# PROBLEM REQUIREMENTS:
What is needed is an exact retyping of each entry, pictures excluded.

====

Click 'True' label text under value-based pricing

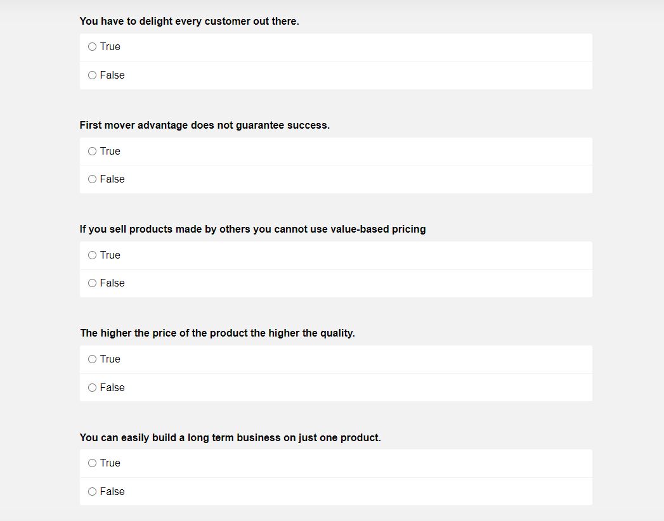point(110,255)
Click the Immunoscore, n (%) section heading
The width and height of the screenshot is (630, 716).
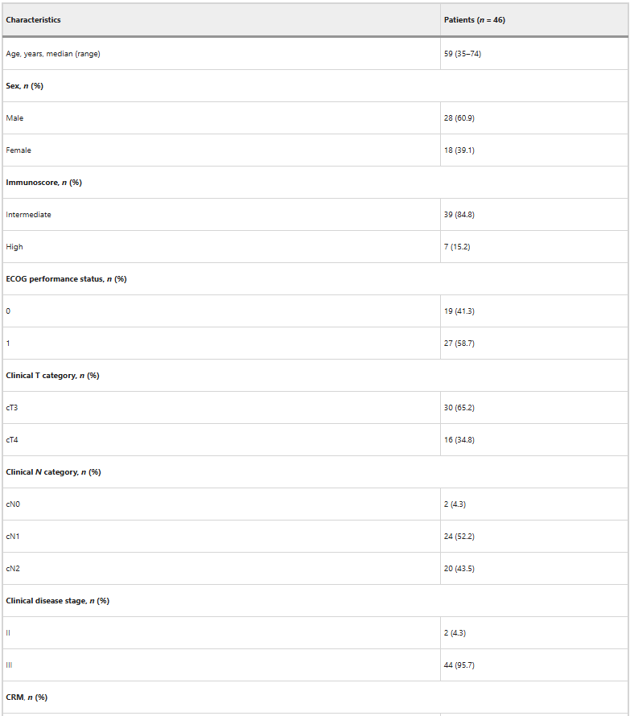[44, 183]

====

# SOLVED EXERCISE:
Click 'True' label text under value-based pricing

point(110,255)
Click the Immunoscore, n (%) section heading
The width and height of the screenshot is (630, 716).
[44, 183]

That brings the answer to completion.